Columbus police school resource officer a first year hit
“That has helped tremendously,” Columbus Middle School Principal Ron Osborne said of having Columbus Police Officer Jacob Ward assigned to the school district as a school resource officer.
Just having someone with a uniform walking the halls makes students aware that Ward is there to help, Osborne said. Ward is not there to scare students, but to help them, he said.
Ward serves as the dedicated school resource officer for Columbus Public Schools. He joined Columbus Police for that position last January.
The resource officer concept was developed in the wake of school shootings when school districts wanted to increase officer presence at schools, Ward said. Through tragedy the resource officer program has come, he said.
Resource officers also bring a lot to the table, he said, whether discipline, deterrence, or being able to teach classes. Ward helps teach parts of a street justice class as his schedule allows.
“It’s a good resource,” Ward said.
Ward said Columbus is small enough that he is able to know kids well enough to be proactive.
His relationship with school staff also helps, Ward said. He is able to keep close tabs on kids who are not in school and to follow up with parents to keep kids going to school.
Columbus Police Chief Bill Pronovost said Ward’s presence has been a huge asset to the department. Pronovost used to be called to the school several times each week, he said.
Pronovost said Ward is not reacting to calls, but is on top of any problems. In the past Pronovost would be called to deal with situations in a reactive way, but now they can deal with them proactively.
“I love having a school resource officer,” said Columbus Elementary Principal Marlene Deis.
Deis said she is able to call Ward to perform welfare checks on students who have been absent or to sit in with her while she is dealing with any major student problems.

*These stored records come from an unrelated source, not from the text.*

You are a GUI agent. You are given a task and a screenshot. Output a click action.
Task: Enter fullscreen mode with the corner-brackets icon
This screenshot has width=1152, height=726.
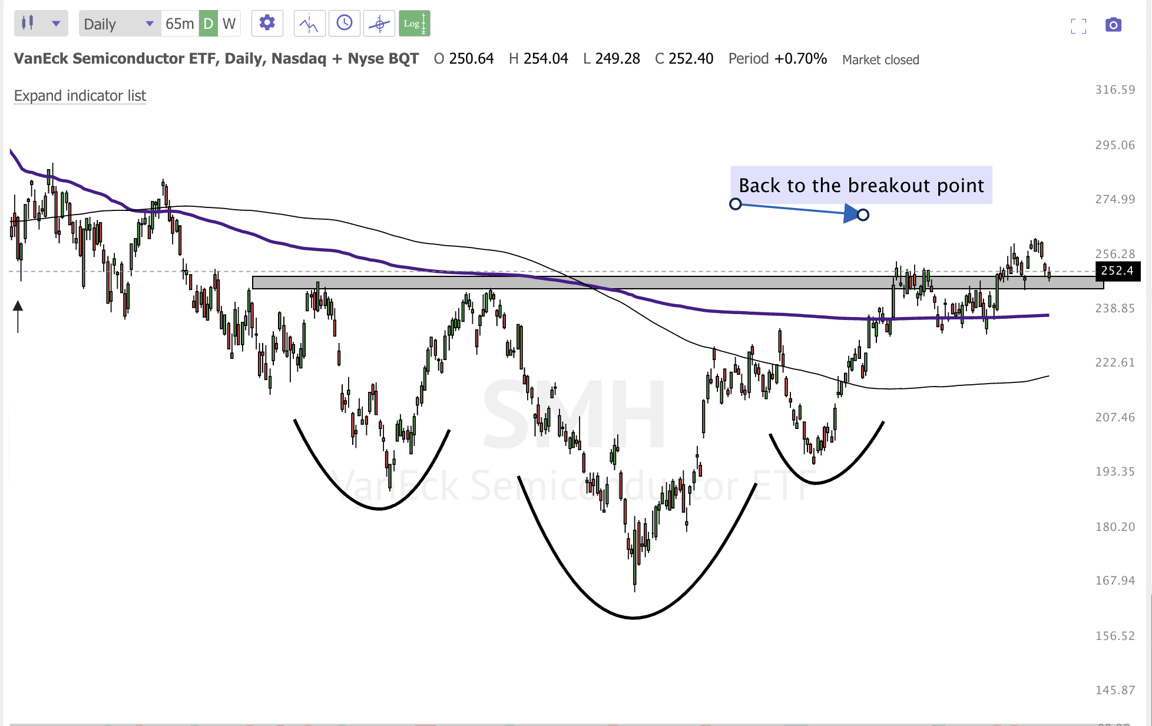(x=1078, y=25)
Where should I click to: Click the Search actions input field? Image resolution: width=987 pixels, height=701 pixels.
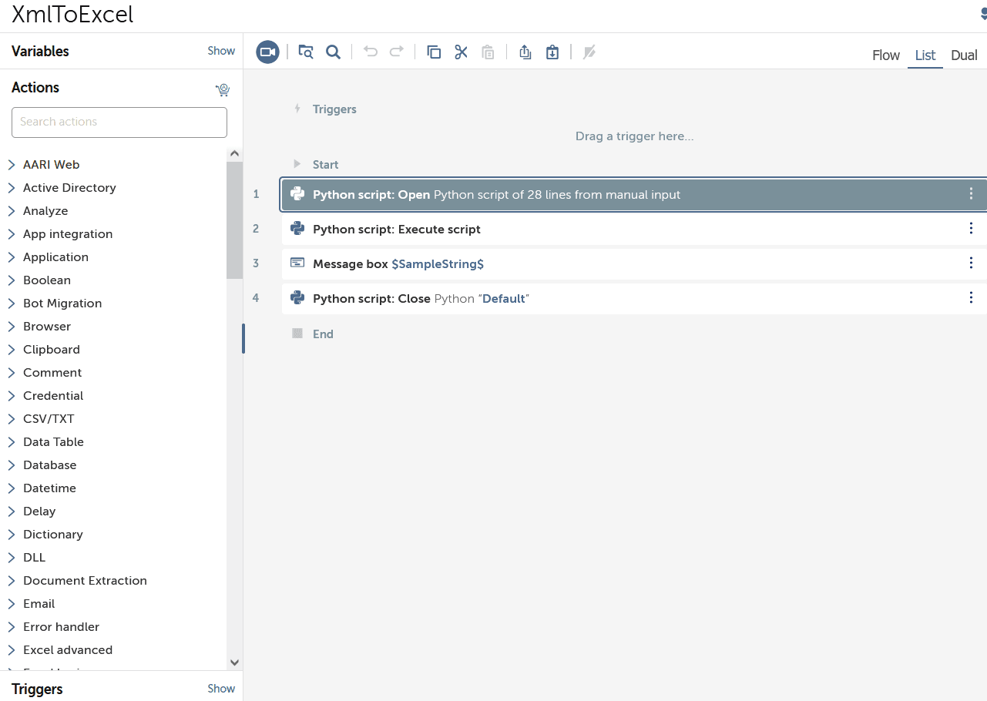[119, 122]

The students also seem to like having Ward around, Deis said. He often greets students on the playground or visits in the lunch room as they are eating.
The resource officer program is now in its second year. The program started in Columbus at the suggestion of the school board. The school and the city each pay half the cost of the program.
The biggest obstacle with starting the program was finding the right person - and they did with Ward, Pronovost said.
Ward encourages parents to call or e-mail him with questions or concerns. That is why we are all here - to help kids grow up and be good, productive citizens, he said.
Columbus is the only school district in the county with a dedicated resource officer. The Stillwater County Sheriff’s Office has one deputy who is certified as a resource officer and spends as much time at county schools as his schedule will permit, but he is not tasked with that primary duty because funding could not be secured to pay for the position.
Ward is also involved with Camp POSTCARD. The value-based program is held at Beartooth Mountain Christian Ranch each June and put on by the Volunteers of America Northern Rockies(VOM).
There is a misconception that the camp is for a bunch of problem kids, Ward said, but that is not the case. The kids who are identified for the program have the potential to be leaders at school and in the community. The camp is an opportunity to learn leadership skills and problem solving skills.
Ward is also preparing for the second annual Bike Rodeo. The event will be held on the last day of school.
The city will be licensing bikes at the rodeo. The licensing process includes taking photos of the bikes and attaching an inventory sticker to bikes. The licensing helps police track bikes back to the owner in case of theft.